NASA's planet-hunting TESS mission has only been surveying the sky since July, but it's already making incredible discoveries.
In January, three exoplanet discoveries were connected to the initial observations from TESS. Now, the data collected by TESS has located a new Saturn-size planet.
TOI (TESS Object of Interest) 197.01 is considered to be a "hot Saturn." It is similar in size to that planet and orbits its host star at a close distance, circling it every 14 days. This tight orbit creates a high surface temperature on the planet.
Asteroseismologists have discovered the planet by studying seismic waves called starquakes in stars where the brightness appears to shift. The astronomers can determine the age of the star, as well as its mass and radius.

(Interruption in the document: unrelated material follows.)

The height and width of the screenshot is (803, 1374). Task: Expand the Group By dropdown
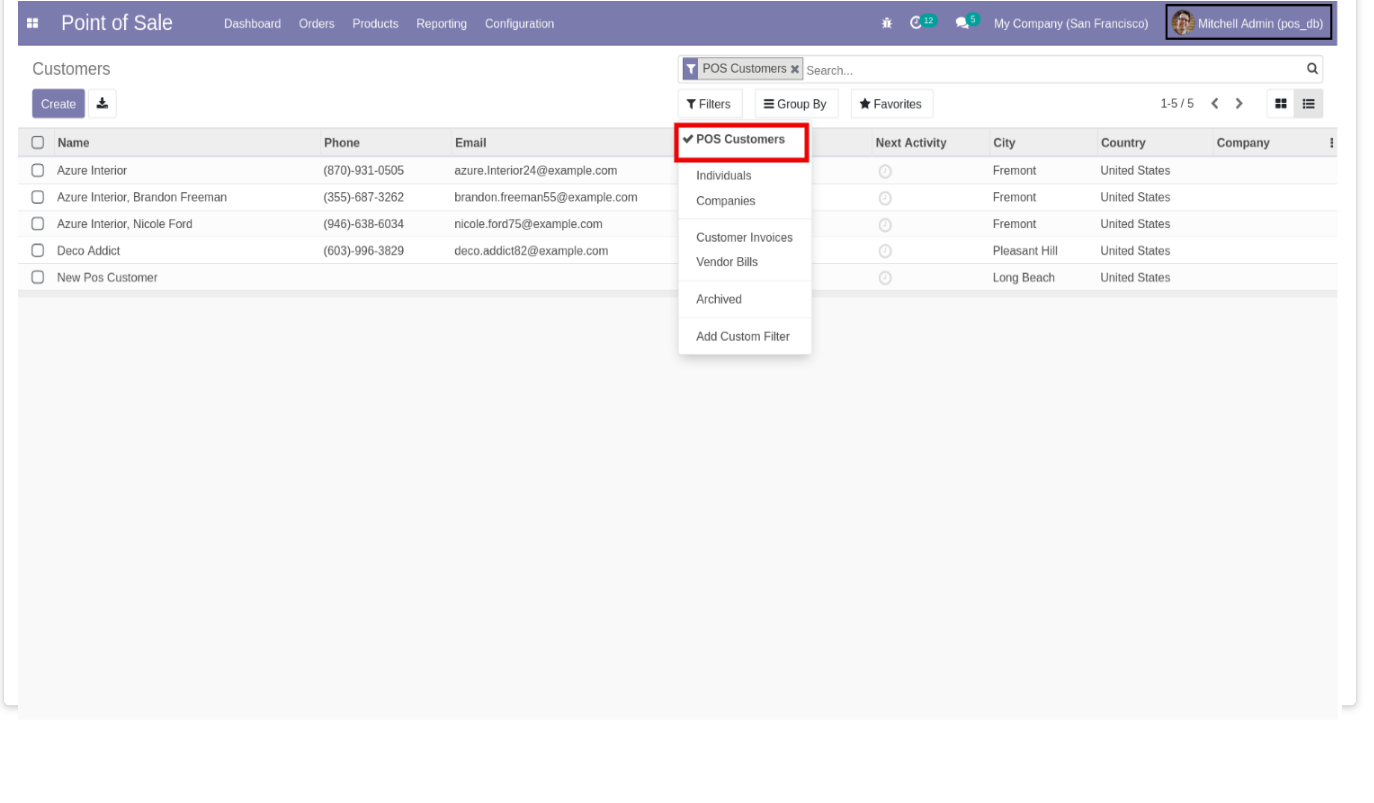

The exoplanet is a gas giant with a radius nine times that of Earth and about 60 times Earth's mass. "The host star is 5 billion years old and slightly heavier and larger than our sun."

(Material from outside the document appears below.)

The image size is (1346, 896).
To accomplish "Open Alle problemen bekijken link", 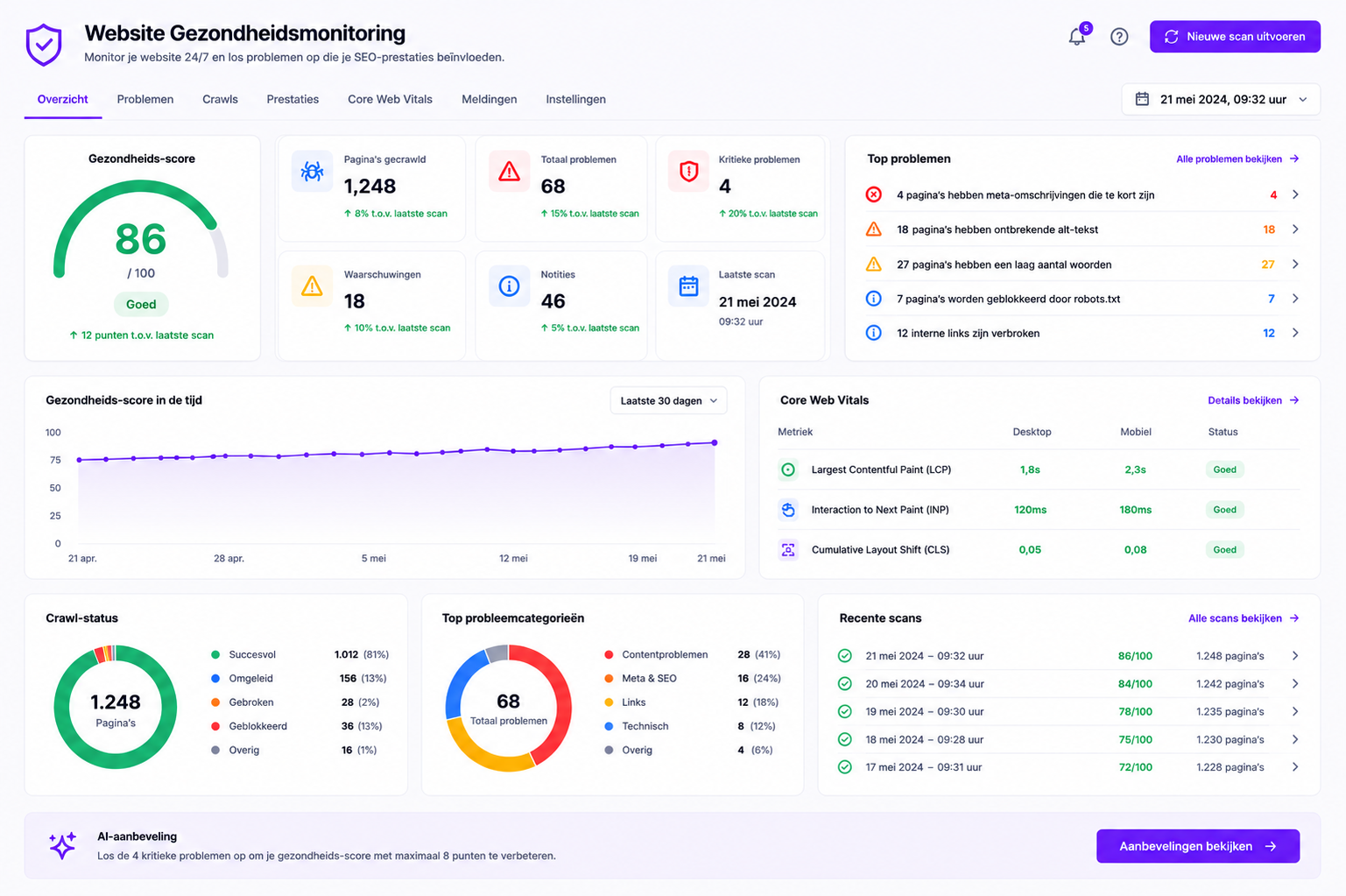I will point(1237,159).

"This is the first bucket of water from the fire hose of data we're getting from TESS," said Steve Kawaler, study co-author and Iowa State University, Professor of Physics and Astronomy, in a statement. "The thing that's exciting is that TESS is the only game in town for a while and the data is so good that we are planning to try to do science that we did not think about. Maybe we can also look at the very faint stars – the white dwarfs – that are my first love and represent the future of our Sun and the solar system. "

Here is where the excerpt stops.